Aim of the task
Could you update the material below so that every "Where is" becomes "Where can I find", changing nothing else?

## begin

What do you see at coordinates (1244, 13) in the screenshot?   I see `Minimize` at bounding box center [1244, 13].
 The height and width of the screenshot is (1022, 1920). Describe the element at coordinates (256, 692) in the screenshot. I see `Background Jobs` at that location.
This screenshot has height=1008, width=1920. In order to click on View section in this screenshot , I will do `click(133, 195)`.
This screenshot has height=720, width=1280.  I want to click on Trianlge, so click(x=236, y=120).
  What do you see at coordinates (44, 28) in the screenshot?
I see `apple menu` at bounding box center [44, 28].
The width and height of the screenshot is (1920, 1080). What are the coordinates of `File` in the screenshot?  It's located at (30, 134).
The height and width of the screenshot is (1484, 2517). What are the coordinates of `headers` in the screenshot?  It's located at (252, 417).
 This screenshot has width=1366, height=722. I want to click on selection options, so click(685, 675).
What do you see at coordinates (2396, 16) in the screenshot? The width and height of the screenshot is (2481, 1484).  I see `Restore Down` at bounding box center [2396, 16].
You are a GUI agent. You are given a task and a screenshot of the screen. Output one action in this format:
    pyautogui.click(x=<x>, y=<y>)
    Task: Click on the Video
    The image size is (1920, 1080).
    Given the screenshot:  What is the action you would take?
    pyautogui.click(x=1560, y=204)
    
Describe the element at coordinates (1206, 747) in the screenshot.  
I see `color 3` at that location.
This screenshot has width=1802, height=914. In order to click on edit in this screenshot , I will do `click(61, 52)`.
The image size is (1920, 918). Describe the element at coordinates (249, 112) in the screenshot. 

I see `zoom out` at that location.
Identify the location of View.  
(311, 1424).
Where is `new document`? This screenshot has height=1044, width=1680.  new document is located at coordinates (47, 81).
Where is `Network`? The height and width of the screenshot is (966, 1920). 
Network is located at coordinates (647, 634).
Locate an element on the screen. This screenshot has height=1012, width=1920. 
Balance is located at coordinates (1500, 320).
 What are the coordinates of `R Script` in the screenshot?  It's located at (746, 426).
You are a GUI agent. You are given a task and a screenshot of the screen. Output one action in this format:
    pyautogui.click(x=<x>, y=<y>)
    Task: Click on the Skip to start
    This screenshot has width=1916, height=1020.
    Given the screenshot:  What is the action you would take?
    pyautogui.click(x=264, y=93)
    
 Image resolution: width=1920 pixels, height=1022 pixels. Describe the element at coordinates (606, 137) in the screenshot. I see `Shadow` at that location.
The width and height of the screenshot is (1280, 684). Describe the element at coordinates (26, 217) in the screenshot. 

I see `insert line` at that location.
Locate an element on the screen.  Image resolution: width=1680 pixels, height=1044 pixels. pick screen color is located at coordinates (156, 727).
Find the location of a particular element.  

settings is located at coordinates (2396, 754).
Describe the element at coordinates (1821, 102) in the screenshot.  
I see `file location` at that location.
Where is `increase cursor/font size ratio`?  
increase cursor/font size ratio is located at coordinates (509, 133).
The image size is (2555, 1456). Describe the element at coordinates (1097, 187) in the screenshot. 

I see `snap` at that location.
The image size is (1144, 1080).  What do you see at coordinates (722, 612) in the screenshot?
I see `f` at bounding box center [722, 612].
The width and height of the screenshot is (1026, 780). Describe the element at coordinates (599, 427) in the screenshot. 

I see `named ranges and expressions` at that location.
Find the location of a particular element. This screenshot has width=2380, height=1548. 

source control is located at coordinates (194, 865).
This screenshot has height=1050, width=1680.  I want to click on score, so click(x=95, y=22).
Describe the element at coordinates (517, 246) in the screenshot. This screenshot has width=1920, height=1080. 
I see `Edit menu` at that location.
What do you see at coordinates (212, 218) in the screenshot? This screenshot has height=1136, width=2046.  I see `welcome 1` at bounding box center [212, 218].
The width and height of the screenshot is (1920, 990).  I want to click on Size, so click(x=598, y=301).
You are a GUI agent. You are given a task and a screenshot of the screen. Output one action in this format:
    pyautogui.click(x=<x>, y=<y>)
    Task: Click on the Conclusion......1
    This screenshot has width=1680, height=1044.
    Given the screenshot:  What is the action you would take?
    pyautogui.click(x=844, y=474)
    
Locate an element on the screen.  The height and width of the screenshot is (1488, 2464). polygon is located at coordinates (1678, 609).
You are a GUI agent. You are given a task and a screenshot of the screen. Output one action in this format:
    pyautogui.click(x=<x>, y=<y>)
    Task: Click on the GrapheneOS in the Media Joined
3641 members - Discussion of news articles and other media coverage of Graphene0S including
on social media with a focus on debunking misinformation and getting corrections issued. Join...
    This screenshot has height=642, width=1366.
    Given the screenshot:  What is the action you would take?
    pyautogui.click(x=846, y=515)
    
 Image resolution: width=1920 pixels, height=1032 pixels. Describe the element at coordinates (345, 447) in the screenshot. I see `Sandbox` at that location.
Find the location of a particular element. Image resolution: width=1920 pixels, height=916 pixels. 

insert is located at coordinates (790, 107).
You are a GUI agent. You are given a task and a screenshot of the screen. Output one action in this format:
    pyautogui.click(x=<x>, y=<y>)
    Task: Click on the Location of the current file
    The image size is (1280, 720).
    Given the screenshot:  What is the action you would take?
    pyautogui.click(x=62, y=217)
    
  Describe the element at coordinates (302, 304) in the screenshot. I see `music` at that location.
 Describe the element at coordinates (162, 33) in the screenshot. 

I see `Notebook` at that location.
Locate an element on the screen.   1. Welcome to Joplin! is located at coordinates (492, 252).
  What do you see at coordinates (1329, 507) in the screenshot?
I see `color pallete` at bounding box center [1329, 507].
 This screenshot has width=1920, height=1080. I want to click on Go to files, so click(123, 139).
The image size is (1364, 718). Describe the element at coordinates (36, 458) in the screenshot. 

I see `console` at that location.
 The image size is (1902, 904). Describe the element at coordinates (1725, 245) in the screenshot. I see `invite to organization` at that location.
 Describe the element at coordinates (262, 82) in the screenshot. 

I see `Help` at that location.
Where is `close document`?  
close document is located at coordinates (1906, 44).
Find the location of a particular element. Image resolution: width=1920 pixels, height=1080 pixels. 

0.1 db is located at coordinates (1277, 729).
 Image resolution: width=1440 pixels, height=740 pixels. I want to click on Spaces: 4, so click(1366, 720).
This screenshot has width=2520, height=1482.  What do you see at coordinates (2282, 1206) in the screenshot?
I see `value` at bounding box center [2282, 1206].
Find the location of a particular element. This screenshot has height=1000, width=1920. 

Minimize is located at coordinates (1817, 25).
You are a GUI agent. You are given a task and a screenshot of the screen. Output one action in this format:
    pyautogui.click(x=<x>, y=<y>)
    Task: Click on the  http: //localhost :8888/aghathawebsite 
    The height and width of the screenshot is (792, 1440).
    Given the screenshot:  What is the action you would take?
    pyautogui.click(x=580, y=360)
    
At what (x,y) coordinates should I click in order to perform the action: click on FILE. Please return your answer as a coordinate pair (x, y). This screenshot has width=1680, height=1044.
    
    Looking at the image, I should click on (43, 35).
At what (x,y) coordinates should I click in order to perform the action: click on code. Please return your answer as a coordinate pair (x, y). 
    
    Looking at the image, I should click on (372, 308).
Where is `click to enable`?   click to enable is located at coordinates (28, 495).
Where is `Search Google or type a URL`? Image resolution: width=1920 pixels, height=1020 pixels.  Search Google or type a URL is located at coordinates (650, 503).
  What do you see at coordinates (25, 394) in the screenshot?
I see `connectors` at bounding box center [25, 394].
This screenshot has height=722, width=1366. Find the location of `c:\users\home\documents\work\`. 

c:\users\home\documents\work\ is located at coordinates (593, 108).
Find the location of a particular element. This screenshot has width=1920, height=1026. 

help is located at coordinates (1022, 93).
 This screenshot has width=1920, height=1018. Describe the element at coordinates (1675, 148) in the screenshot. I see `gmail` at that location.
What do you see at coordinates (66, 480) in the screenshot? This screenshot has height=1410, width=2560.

## end

Result for this task
What do you see at coordinates (1244, 13) in the screenshot?   I see `Minimize` at bounding box center [1244, 13].
 The height and width of the screenshot is (1022, 1920). Describe the element at coordinates (256, 692) in the screenshot. I see `Background Jobs` at that location.
This screenshot has height=1008, width=1920. In order to click on View section in this screenshot , I will do `click(133, 195)`.
This screenshot has height=720, width=1280.  I want to click on Trianlge, so click(x=236, y=120).
  What do you see at coordinates (44, 28) in the screenshot?
I see `apple menu` at bounding box center [44, 28].
The width and height of the screenshot is (1920, 1080). What are the coordinates of `File` in the screenshot?  It's located at (30, 134).
The height and width of the screenshot is (1484, 2517). What are the coordinates of `headers` in the screenshot?  It's located at (252, 417).
 This screenshot has width=1366, height=722. I want to click on selection options, so click(685, 675).
What do you see at coordinates (2396, 16) in the screenshot? The width and height of the screenshot is (2481, 1484).  I see `Restore Down` at bounding box center [2396, 16].
You are a GUI agent. You are given a task and a screenshot of the screen. Output one action in this format:
    pyautogui.click(x=<x>, y=<y>)
    Task: Click on the Video
    The image size is (1920, 1080).
    Given the screenshot:  What is the action you would take?
    pyautogui.click(x=1560, y=204)
    
Describe the element at coordinates (1206, 747) in the screenshot.  
I see `color 3` at that location.
This screenshot has width=1802, height=914. In order to click on edit in this screenshot , I will do `click(61, 52)`.
The image size is (1920, 918). Describe the element at coordinates (249, 112) in the screenshot. 

I see `zoom out` at that location.
Identify the location of View.  
(311, 1424).
Where can I find `new document`? This screenshot has height=1044, width=1680.  new document is located at coordinates (47, 81).
Where can I find `Network`? The height and width of the screenshot is (966, 1920). 
Network is located at coordinates (647, 634).
Locate an element on the screen. This screenshot has height=1012, width=1920. 
Balance is located at coordinates (1500, 320).
 What are the coordinates of `R Script` in the screenshot?  It's located at (746, 426).
You are a GUI agent. You are given a task and a screenshot of the screen. Output one action in this format:
    pyautogui.click(x=<x>, y=<y>)
    Task: Click on the Skip to start
    This screenshot has width=1916, height=1020.
    Given the screenshot:  What is the action you would take?
    pyautogui.click(x=264, y=93)
    
 Image resolution: width=1920 pixels, height=1022 pixels. Describe the element at coordinates (606, 137) in the screenshot. I see `Shadow` at that location.
The width and height of the screenshot is (1280, 684). Describe the element at coordinates (26, 217) in the screenshot. 

I see `insert line` at that location.
Locate an element on the screen.  Image resolution: width=1680 pixels, height=1044 pixels. pick screen color is located at coordinates (156, 727).
Find the location of a particular element.  

settings is located at coordinates (2396, 754).
Describe the element at coordinates (1821, 102) in the screenshot.  
I see `file location` at that location.
Where can I find `increase cursor/font size ratio`?  
increase cursor/font size ratio is located at coordinates (509, 133).
The image size is (2555, 1456). Describe the element at coordinates (1097, 187) in the screenshot. 

I see `snap` at that location.
The image size is (1144, 1080).  What do you see at coordinates (722, 612) in the screenshot?
I see `f` at bounding box center [722, 612].
The width and height of the screenshot is (1026, 780). Describe the element at coordinates (599, 427) in the screenshot. 

I see `named ranges and expressions` at that location.
Find the location of a particular element. This screenshot has width=2380, height=1548. 

source control is located at coordinates (194, 865).
This screenshot has height=1050, width=1680.  I want to click on score, so click(x=95, y=22).
Describe the element at coordinates (517, 246) in the screenshot. This screenshot has width=1920, height=1080. 
I see `Edit menu` at that location.
What do you see at coordinates (212, 218) in the screenshot? This screenshot has height=1136, width=2046.  I see `welcome 1` at bounding box center [212, 218].
The width and height of the screenshot is (1920, 990).  I want to click on Size, so click(x=598, y=301).
You are a GUI agent. You are given a task and a screenshot of the screen. Output one action in this format:
    pyautogui.click(x=<x>, y=<y>)
    Task: Click on the Conclusion......1
    This screenshot has width=1680, height=1044.
    Given the screenshot:  What is the action you would take?
    pyautogui.click(x=844, y=474)
    
Locate an element on the screen.  The height and width of the screenshot is (1488, 2464). polygon is located at coordinates (1678, 609).
You are a GUI agent. You are given a task and a screenshot of the screen. Output one action in this format:
    pyautogui.click(x=<x>, y=<y>)
    Task: Click on the GrapheneOS in the Media Joined
3641 members - Discussion of news articles and other media coverage of Graphene0S including
on social media with a focus on debunking misinformation and getting corrections issued. Join...
    This screenshot has height=642, width=1366.
    Given the screenshot:  What is the action you would take?
    pyautogui.click(x=846, y=515)
    
 Image resolution: width=1920 pixels, height=1032 pixels. Describe the element at coordinates (345, 447) in the screenshot. I see `Sandbox` at that location.
Find the location of a particular element. Image resolution: width=1920 pixels, height=916 pixels. 

insert is located at coordinates (790, 107).
You are a GUI agent. You are given a task and a screenshot of the screen. Output one action in this format:
    pyautogui.click(x=<x>, y=<y>)
    Task: Click on the Location of the current file
    The image size is (1280, 720).
    Given the screenshot:  What is the action you would take?
    pyautogui.click(x=62, y=217)
    
  Describe the element at coordinates (302, 304) in the screenshot. I see `music` at that location.
 Describe the element at coordinates (162, 33) in the screenshot. 

I see `Notebook` at that location.
Locate an element on the screen.   1. Welcome to Joplin! is located at coordinates (492, 252).
  What do you see at coordinates (1329, 507) in the screenshot?
I see `color pallete` at bounding box center [1329, 507].
 This screenshot has width=1920, height=1080. I want to click on Go to files, so click(123, 139).
The image size is (1364, 718). Describe the element at coordinates (36, 458) in the screenshot. 

I see `console` at that location.
 The image size is (1902, 904). Describe the element at coordinates (1725, 245) in the screenshot. I see `invite to organization` at that location.
 Describe the element at coordinates (262, 82) in the screenshot. 

I see `Help` at that location.
Where can I find `close document`?  
close document is located at coordinates (1906, 44).
Find the location of a particular element. Image resolution: width=1920 pixels, height=1080 pixels. 

0.1 db is located at coordinates (1277, 729).
 Image resolution: width=1440 pixels, height=740 pixels. I want to click on Spaces: 4, so click(1366, 720).
This screenshot has width=2520, height=1482.  What do you see at coordinates (2282, 1206) in the screenshot?
I see `value` at bounding box center [2282, 1206].
Find the location of a particular element. This screenshot has height=1000, width=1920. 

Minimize is located at coordinates (1817, 25).
You are a GUI agent. You are given a task and a screenshot of the screen. Output one action in this format:
    pyautogui.click(x=<x>, y=<y>)
    Task: Click on the  http: //localhost :8888/aghathawebsite 
    The height and width of the screenshot is (792, 1440).
    Given the screenshot:  What is the action you would take?
    pyautogui.click(x=580, y=360)
    
At what (x,y) coordinates should I click in order to perform the action: click on FILE. Please return your answer as a coordinate pair (x, y). This screenshot has width=1680, height=1044.
    
    Looking at the image, I should click on (43, 35).
At what (x,y) coordinates should I click in order to perform the action: click on code. Please return your answer as a coordinate pair (x, y). 
    
    Looking at the image, I should click on (372, 308).
Where can I find `click to enable`?   click to enable is located at coordinates (28, 495).
Where can I find `Search Google or type a URL`? Image resolution: width=1920 pixels, height=1020 pixels.  Search Google or type a URL is located at coordinates (650, 503).
  What do you see at coordinates (25, 394) in the screenshot?
I see `connectors` at bounding box center [25, 394].
This screenshot has height=722, width=1366. Find the location of `c:\users\home\documents\work\`. 

c:\users\home\documents\work\ is located at coordinates (593, 108).
Find the location of a particular element. This screenshot has width=1920, height=1026. 

help is located at coordinates (1022, 93).
 This screenshot has width=1920, height=1018. Describe the element at coordinates (1675, 148) in the screenshot. I see `gmail` at that location.
What do you see at coordinates (66, 480) in the screenshot? This screenshot has height=1410, width=2560.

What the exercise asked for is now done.